= Television presentation =

Television presentation refers to the way in which television stations present themselves between programs.

It has become increasingly important in the recent multichannel television environment for television stations to create an attractive and distinct on-air appearance, through the various elements that form the 'television presentation' umbrella. These include idents, the short clips that are often shown before a program on many stations. They often consist of an animated form of the station's logo, and many have a continuity announcer who speaks over the clip with information about programs on the station. Some stations, such as BBC One in the UK have used live action idents since 1997. This approach however is less common. Other elements include digital on-screen graphics (DOGs) and End Credit Promotions (ECPs). Computerised graphics have been popular since BBC Two introduced the world's first computer-generated television identification in the summer of 1979. Less than three months later, American broadcaster NBC introduced their first computerised graphics.

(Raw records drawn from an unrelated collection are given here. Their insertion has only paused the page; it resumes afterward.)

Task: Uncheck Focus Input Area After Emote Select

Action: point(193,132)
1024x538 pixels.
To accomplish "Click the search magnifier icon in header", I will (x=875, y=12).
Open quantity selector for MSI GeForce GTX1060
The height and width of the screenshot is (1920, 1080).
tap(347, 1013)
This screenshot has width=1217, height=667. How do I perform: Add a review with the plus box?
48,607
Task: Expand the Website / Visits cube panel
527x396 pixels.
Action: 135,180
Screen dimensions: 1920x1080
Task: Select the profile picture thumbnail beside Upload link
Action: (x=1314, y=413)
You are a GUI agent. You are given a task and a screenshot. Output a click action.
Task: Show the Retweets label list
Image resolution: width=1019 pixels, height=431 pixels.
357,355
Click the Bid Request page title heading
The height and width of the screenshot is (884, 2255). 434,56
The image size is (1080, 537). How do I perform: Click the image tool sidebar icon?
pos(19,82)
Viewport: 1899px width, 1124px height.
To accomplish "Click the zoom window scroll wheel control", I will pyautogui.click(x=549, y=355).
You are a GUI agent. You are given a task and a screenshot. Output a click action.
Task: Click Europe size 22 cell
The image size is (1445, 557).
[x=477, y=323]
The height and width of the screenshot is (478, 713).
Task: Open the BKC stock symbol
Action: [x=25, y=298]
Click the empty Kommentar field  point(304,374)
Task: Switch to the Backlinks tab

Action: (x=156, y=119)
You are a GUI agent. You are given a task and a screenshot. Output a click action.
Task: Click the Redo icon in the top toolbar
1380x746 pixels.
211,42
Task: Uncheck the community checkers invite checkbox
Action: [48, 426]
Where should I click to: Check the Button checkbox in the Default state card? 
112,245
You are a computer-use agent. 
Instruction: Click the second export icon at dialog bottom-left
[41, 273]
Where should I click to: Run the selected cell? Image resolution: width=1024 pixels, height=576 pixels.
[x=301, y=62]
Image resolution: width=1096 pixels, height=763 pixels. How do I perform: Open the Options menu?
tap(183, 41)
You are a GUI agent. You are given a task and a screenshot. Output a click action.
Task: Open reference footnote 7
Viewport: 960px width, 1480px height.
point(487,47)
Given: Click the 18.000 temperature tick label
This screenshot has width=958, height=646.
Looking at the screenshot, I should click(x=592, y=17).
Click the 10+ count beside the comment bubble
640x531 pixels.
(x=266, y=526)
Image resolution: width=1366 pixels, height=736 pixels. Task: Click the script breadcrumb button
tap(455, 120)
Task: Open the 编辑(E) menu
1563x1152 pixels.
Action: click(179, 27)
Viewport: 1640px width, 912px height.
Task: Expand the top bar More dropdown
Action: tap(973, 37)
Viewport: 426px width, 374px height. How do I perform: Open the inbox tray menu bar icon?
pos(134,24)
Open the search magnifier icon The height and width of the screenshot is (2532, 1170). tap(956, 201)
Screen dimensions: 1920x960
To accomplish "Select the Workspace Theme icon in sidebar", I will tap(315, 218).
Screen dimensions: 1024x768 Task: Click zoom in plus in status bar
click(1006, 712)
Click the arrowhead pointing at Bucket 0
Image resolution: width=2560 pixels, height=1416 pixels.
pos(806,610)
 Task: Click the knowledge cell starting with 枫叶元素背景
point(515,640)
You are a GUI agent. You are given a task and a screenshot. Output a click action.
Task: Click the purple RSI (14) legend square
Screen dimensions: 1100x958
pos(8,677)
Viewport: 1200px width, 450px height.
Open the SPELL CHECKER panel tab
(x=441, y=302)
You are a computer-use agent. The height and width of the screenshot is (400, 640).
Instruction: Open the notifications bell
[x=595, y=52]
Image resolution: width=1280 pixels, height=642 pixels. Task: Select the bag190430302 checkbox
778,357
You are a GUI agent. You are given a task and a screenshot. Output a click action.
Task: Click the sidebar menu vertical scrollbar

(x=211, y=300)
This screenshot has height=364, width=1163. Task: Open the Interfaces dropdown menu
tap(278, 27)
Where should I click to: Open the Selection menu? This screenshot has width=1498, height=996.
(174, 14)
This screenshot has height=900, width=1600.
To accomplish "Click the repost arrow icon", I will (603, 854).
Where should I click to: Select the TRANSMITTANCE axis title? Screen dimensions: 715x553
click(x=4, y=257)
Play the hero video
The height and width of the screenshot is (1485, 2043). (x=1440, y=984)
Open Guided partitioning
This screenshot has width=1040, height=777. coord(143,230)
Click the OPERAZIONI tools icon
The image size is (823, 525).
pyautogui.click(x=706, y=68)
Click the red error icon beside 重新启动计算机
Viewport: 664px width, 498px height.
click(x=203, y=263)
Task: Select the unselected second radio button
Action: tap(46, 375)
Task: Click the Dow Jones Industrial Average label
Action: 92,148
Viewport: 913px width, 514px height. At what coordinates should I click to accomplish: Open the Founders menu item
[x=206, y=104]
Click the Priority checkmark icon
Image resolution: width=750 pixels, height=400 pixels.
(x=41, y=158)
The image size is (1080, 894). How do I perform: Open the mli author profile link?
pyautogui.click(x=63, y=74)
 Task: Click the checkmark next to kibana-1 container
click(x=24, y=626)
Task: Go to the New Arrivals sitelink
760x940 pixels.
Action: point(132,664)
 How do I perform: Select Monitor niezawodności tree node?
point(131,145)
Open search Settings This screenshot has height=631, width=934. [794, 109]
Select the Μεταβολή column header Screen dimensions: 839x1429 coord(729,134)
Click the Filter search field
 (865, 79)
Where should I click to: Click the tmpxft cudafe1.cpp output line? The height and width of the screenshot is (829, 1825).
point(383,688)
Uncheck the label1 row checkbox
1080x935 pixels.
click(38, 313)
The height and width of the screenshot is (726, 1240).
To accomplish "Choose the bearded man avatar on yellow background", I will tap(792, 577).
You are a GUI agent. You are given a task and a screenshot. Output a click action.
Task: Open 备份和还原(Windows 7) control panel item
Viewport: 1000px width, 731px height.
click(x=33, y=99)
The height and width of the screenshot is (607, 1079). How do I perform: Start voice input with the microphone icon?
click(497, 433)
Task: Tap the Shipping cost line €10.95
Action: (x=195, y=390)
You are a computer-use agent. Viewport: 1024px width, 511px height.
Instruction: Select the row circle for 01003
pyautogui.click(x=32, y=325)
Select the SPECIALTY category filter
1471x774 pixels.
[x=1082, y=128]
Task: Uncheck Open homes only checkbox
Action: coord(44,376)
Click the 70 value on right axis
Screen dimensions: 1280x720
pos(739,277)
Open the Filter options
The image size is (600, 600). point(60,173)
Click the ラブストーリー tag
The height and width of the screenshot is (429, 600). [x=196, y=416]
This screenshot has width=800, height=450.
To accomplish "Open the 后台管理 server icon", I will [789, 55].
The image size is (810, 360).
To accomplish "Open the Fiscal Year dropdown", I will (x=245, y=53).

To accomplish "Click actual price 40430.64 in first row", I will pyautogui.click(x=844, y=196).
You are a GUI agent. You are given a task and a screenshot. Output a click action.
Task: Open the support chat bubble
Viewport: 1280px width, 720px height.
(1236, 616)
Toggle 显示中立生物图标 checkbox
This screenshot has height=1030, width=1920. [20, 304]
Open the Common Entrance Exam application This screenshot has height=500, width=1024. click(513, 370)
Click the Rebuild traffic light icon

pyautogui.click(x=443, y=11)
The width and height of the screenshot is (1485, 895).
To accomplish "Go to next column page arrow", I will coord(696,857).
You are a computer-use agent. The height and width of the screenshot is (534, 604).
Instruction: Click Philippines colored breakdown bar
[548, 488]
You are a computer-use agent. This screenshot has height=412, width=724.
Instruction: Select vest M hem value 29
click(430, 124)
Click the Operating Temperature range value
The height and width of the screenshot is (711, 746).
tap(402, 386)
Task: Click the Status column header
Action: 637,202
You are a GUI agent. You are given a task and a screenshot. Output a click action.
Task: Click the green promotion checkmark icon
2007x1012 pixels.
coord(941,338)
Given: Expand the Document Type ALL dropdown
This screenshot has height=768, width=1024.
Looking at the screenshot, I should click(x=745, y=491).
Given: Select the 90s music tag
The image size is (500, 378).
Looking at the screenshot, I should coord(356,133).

There have been several examples of television presentation choices less popular with viewers. In 2002, the new controller of BBC One, Lorraine Heggessey, deemed the package which had been in place since 1997 too "slow and distant". The old package consisted of a hot air balloon with an image of the earth printed on it flying over various landmarks across the UK. The package was unique and certainly popular with viewers. Again, it was a rare example of ordinary people recognising and identifying with a channel's on-air look. Heggessey instead wanted to introduce a set of idents showing people of various cultural backgrounds dancing in different ways.

The style was ridiculed by many, including the BBC's own animated satire Monkey Dust, whose spoofs of the idents included two men engaging in anal sex, and Channel 4's digital channel E4, who spoofed it in a set of their own idents and it also was identified by the public for the wrong reasons.

In the United States, cable channel MTV changes its presentation every few months. However, since its inception, the logo (the letter "M" with "tv" on the lower right side) has always remained the same.

In Japan, the state's public broadcaster NHK has set up an institute, the NHK Broadcasting Culture Research Institute, to preserve historical TV and radio presentations within the country, as well as researches of Japanese broadcasting presentations throughout the years.